The U.S. Department of Defense announced plans to restore honor to service members who were kicked out of the military over their sexual orientation, the agency announced on Wednesday, the 12th anniversary of the repeal of “Don’t Ask, Don’t Tell.”

“Over the past decade, we’ve tried to make it easier for service members discharged based on their sexual orientation to obtain corrective relief,” U.S. Secretary of Defense Lloyd Austin said in a statement.

“While this process can be difficult to navigate, we are working to make it more accessible and efficient,” he said, adding, “in the coming weeks, we will be initiating new outreach campaigns to encourage all service members and veterans who believe they have suffered an error or injustice to seek correction to their military records.”

The move follows a class action lawsuit filed last month by LGBTQ veterans against the Pentagon for allegedly failing to remedy “ongoing discrimination,” including biased language in the discharge papers of LGBTQ veterans.

CBS News has investigated the Pentagon’s handling of service records of veterans who were kicked out of the military because of their sexual orientation, revealing the broad scope of discrimination experienced by these LGBTQ veterans — finding, for instance, that more than 29,000 were denied honorable discharges.

Also on Wednesday, U.S. Reps. Mark Takano (D-Calif.) and Sara Jacobs (D-Calif.), along with U.S. Sen.

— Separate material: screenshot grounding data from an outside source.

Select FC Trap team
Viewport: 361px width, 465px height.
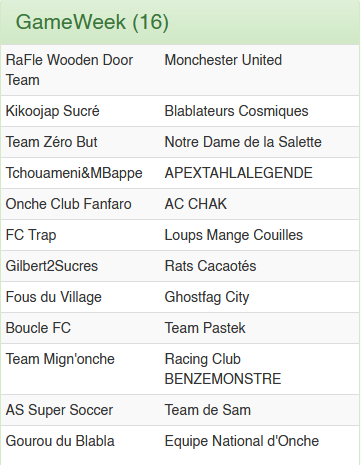[x=31, y=235]
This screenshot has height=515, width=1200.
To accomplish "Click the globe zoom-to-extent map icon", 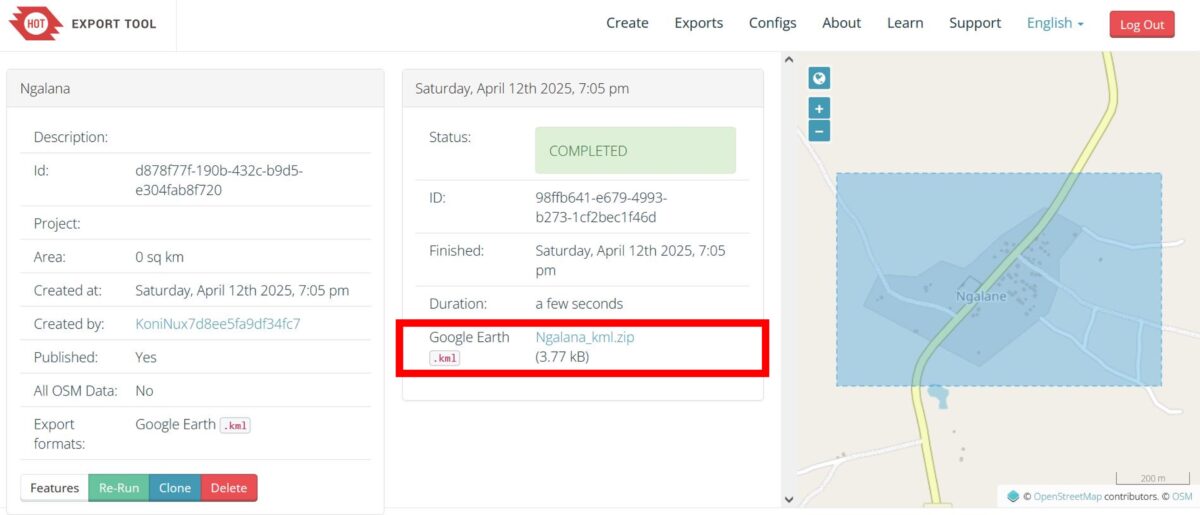I will [819, 79].
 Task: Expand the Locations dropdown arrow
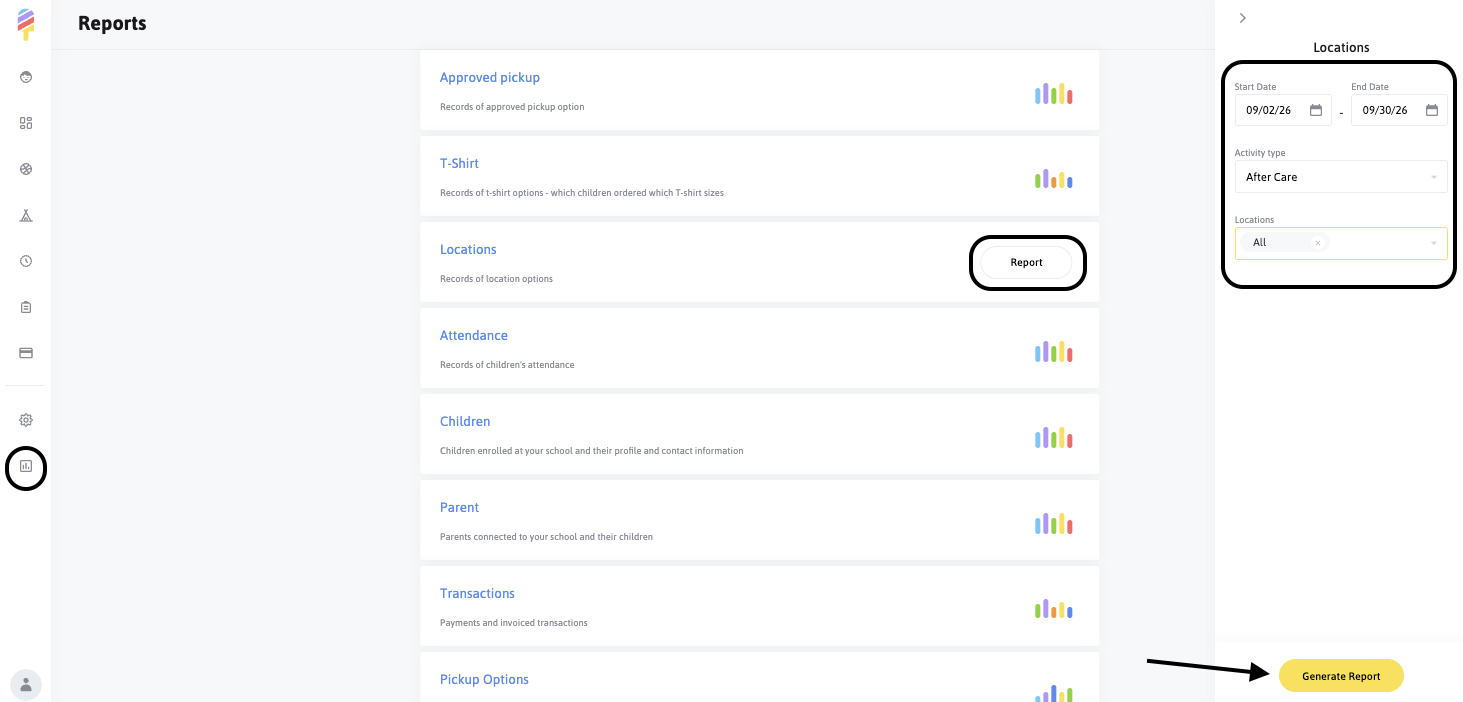tap(1433, 243)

Richard Blumenthal (D-Conn.) re-introduced a bill that would establish “a commission to investigate the historic and ongoing impacts of discriminatory military policies on LGBTQ service members and veterans.”

“This commission would study the impact of these bigoted rules” barring LGBTQ troops from serving “and forge a more welcoming future in the military and at the VA,” said Takano, who serves as ranking member of the House Committee on Veterans’ Affairs and co-chair of the Congressional Equality Caucus.

“Our country has never made amends for official discriminatory policies like ‘Don’t Ask, Don’t Tell’ and the transgender military ban – and that failure still haunts today’s service members and veterans,” said Jacobs.

“That’s why I’m so proud to co-lead this bicameral legislation that will right these historic wrongs, investigate the past and present impact of anti-LGBTQ+ policies, and help us move forward to build and sustain a diverse, inclusive, strong, and welcoming military.”  

“This commission would be an important step to understand the full scope of the harms caused by policies like Don’t Ask, Don’t Tell, and to ensure a more equitable future for all who serve our country in uniform,” Blumenthal said.